The clock package duplicates much of the functionality of time
from the standard library, while allowing for greater control over the flow of time for use in testing and simulations. Each clock instance may track its own flow of time (using its own definitions of Time or Duration as necessary), while appropriately triggering Timers and Tickers created with them. These may be useful for mocking the time
package in test code as well as working with simulation timers while retaining the familiar API of the time
package.
In general, clocks provided by these packages should behave monotonically (unless explicitly set or stepped backwards) and should also provide a thread-safe public interface. There are several implementations supplied in subpackages below.
The design of this package is mostly complete, though there may still be some bugs to work out or minor API changes before a stable release.
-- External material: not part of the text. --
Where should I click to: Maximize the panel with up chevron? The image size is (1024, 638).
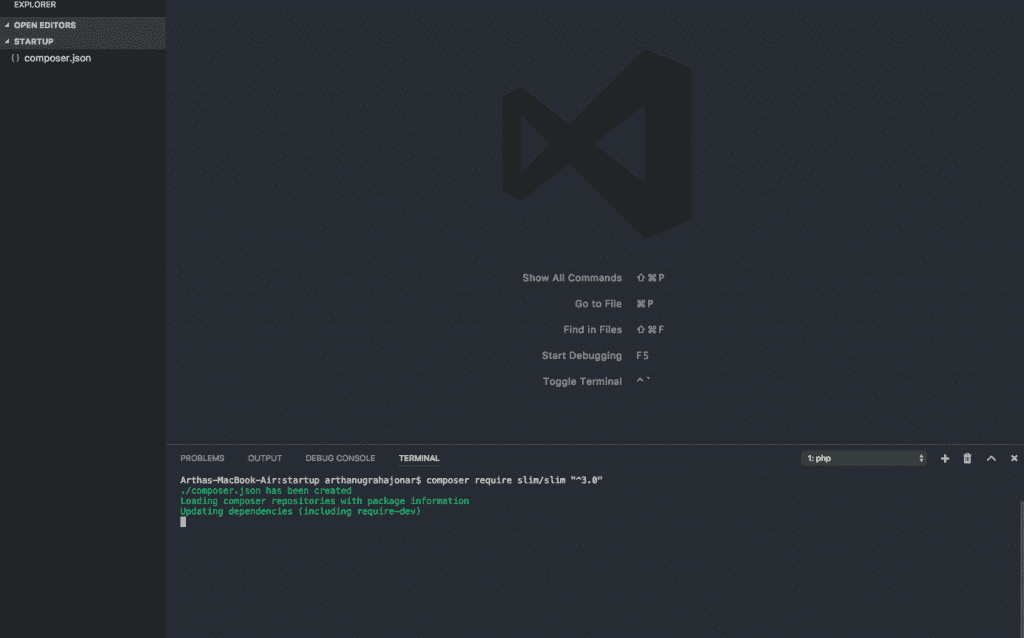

A thin wrapper around the time
package. One important caveat is that Timers and Tickers provide access to their channel via a C()
method rather than a field of the same name. This was decided to permit easier specification of interfaces.
A basic clock implementation using a simple time representation that starts at zero and counts upwards. It advances only when explicitly stepped.
A clock that can be set to track another clock as a reference with a specified offset and scaling factor. It may start, stop, or adjust any tracking parameters at runtime, with timers created on it behaving appropriately. It is defined with a generic interface so that it may be used with clocks that use various implementations of time or duration values.
Uses relativetime and realtime to implement a drop in replacement for a realtime clock with all the additional control of a relative clock. It also provides package-level functions to match the API of the standard library's time
package, for mocking purposes. Note that the caveats for Timers and Tickers mentioned for realtime clocks above apply here as well.